Now the media are reporting that Grover Norquist is joining the
health-care debate in Massachusetts. Norquist -- the so-called prophet
of Republican conservatism and the man who invented the no-new-taxes
pledge so popular among aspirants for political office -- is now
counseling Governor Romney to reject the legislative compromise. Why?
Because he wants us to believe that the $295-per-employee assessment on
businesses is a tax.
My message to Governor Romney: don't listen to Grover. Grover and I
were classmates in college. I remember sitting with him in the dining
hall while he described a vision of government as something bad, mainly
about advancing the interests of the well connected and powerful, not
worthy of the talents of anyone competent or committed. He espoused the
view that we should all be on our own. At college 30 years ago, it was
a theoretical rant. Now, he and others who share that vision are in
charge.
That's the wrong vision for Massachusetts. Over half a million
people in Massachusetts have no health insurance -- in many instances,
even if they have a full-time job. Many more are underinsured, because
of the prohibitively high costs of our current system. At every level,
our system is failing us, and the private market is not getting the job
done on its own.
The debate at the State House stalled over who should pay to make
high-quality insurance more widely available in our state. The truth is
that we already pay to care for those without coverage; we just do so
in the most inefficient and expensive way possible. Many of the
uninsured seek emergency care, rather than primary or preventative
care; emergency care is significantly more expensive and less
effective. And that care is paid for, in the form of higher premiums
and co-pays, by insured individuals and businesses alike.
Let me be clear: It is time for those companies that don't cover their employees to pay their fair share.
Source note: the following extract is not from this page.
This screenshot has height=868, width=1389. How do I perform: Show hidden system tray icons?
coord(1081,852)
Beyond the question of who should pay, there is the issue of how
much we pay already. By some estimates, we spend $1 billion a week on
health care in Massachusetts. Of that staggering sum, $300 million goes
to the cost of administering the system. That's too much. If efforts to
reform the health-care system don't include serious cost-containment
measures, no one is going to be able to afford anything approaching
adequate coverage -- even with state and employer contributions.
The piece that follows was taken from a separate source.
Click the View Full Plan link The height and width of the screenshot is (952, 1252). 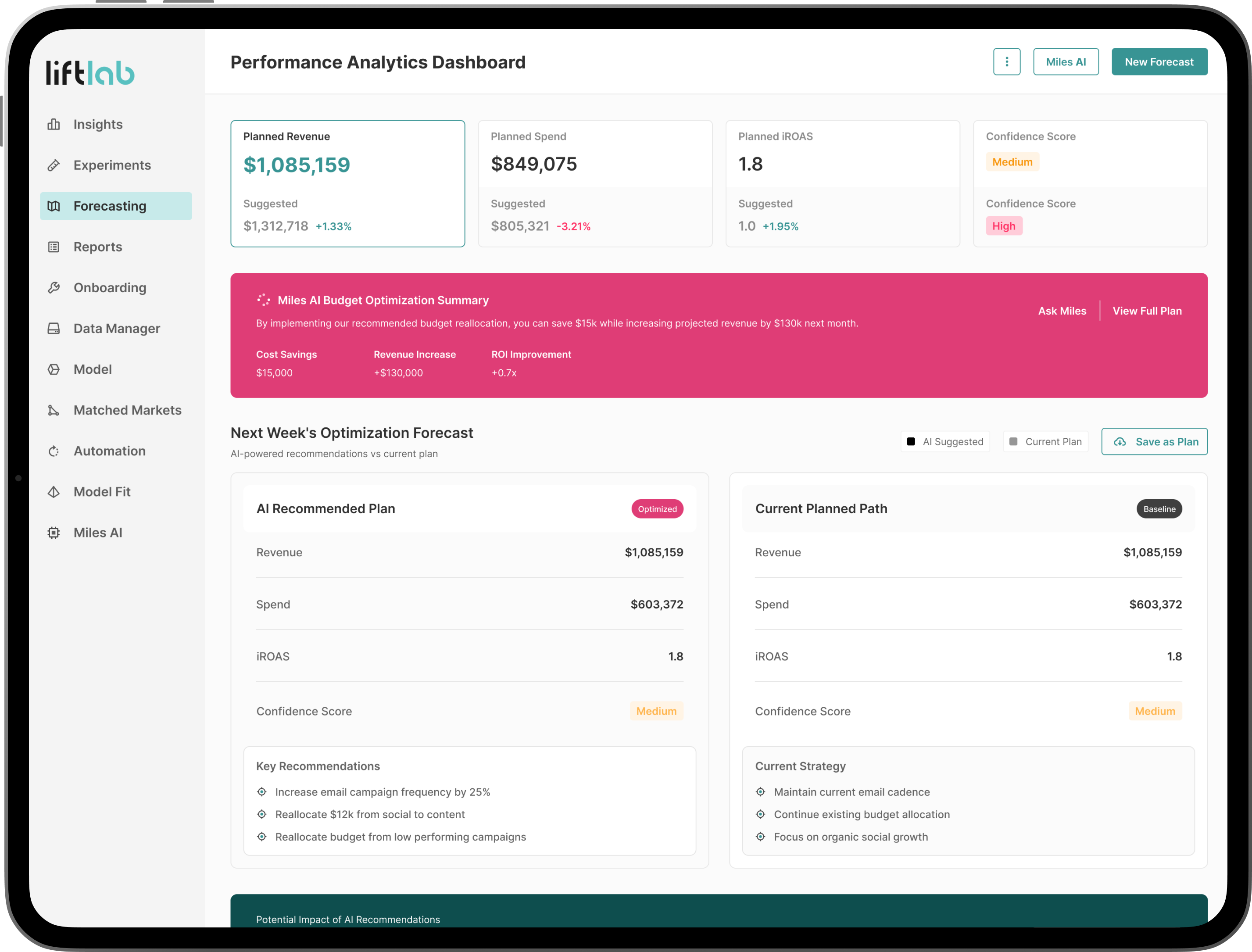(1147, 311)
There are several ideas that the legislature should consider in
order to make a serious dent in the soaring cost of health care: better
prescription-drug purchasing and price policies; fixing catastrophic
care; uniform codes and forms for reimbursements; more and smarter use
of technology to maintain and manage medical records, and reduce
medical errors; and targeted investment in our grossly underfunded
public-health system, so that we prevent and treat chronic illnesses
before they lead to expensive emergency-room visits.
Some of these ideas are discussed with only passing interest in the
current legislation. They will never get serious consideration if
Norquist with his tired rhetoric influences the debate. Meanwhile, the
rest of us continue to pay more for less.
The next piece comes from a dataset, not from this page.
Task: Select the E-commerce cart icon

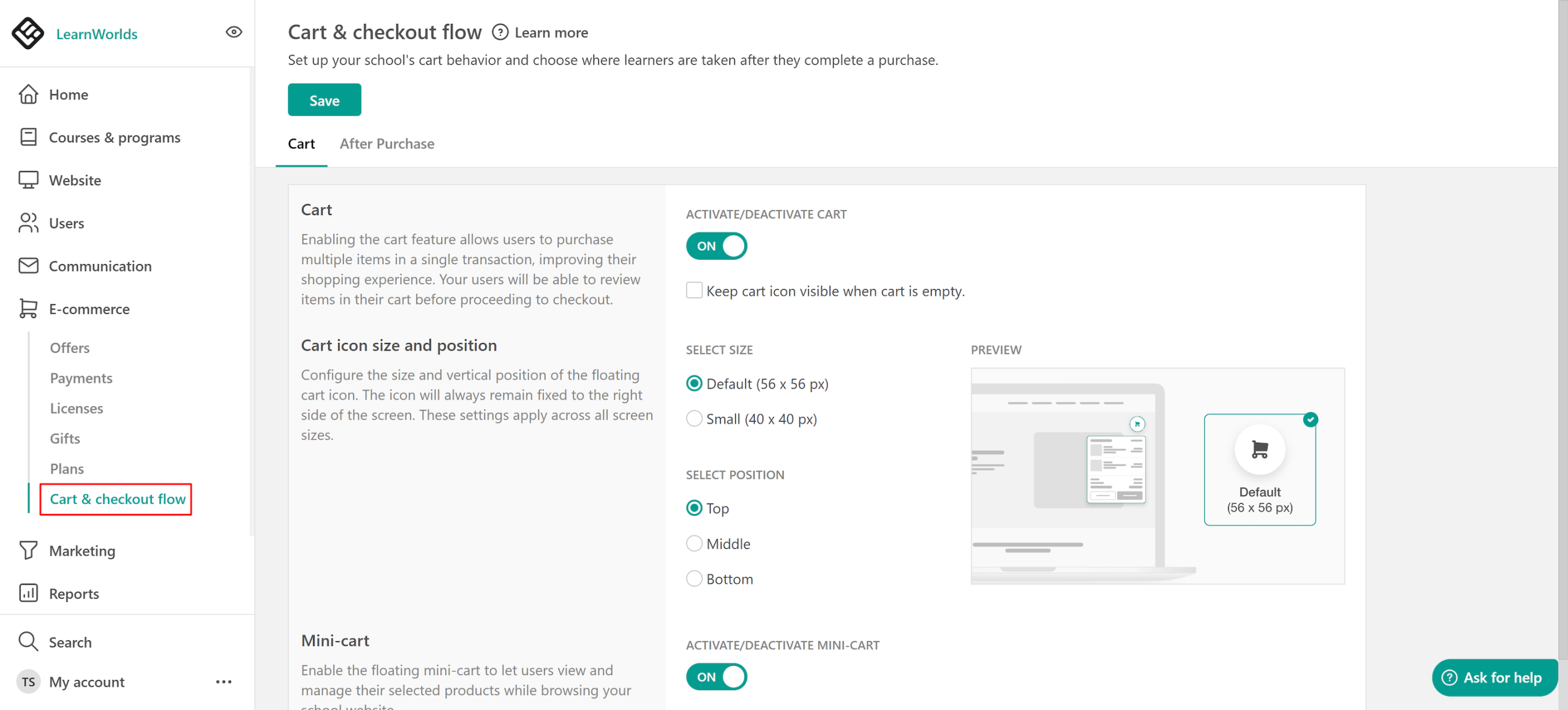Action: click(x=28, y=309)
Health-care reform has the potential to be a win-win situation for
business and consumer interests alike. Massachusetts's employers (even
drug and insurance companies) recognize that a better health-insurance
model would make them more competitive; and citizens recognize that a
system that offers skimpy coverage at an ever-increasing price is no
system at all. But striking the right balance will require genuine
leadership and an honest debate.
Our system is broken; we must fix it. We all have a stake in that.
And when we all have a stake in something, government leadership has a
role to play. But that is not how Norquist sees it. The sad fact is
that Norquist's vision of government is precisely what was on display
in the Gulf Coast after Hurricane Katrina: thousands of vulnerable
people, abandoned on rooftops, who had in fact been abandoned before
that storm.
Health is a public good. Start from that simple truth, Governor
Romney, and you will see why it is so important for Massachusetts that
you show my old classmate Grover Norquist the door.
Deval Patrick is a Democratic candidate for governor of Massachusetts.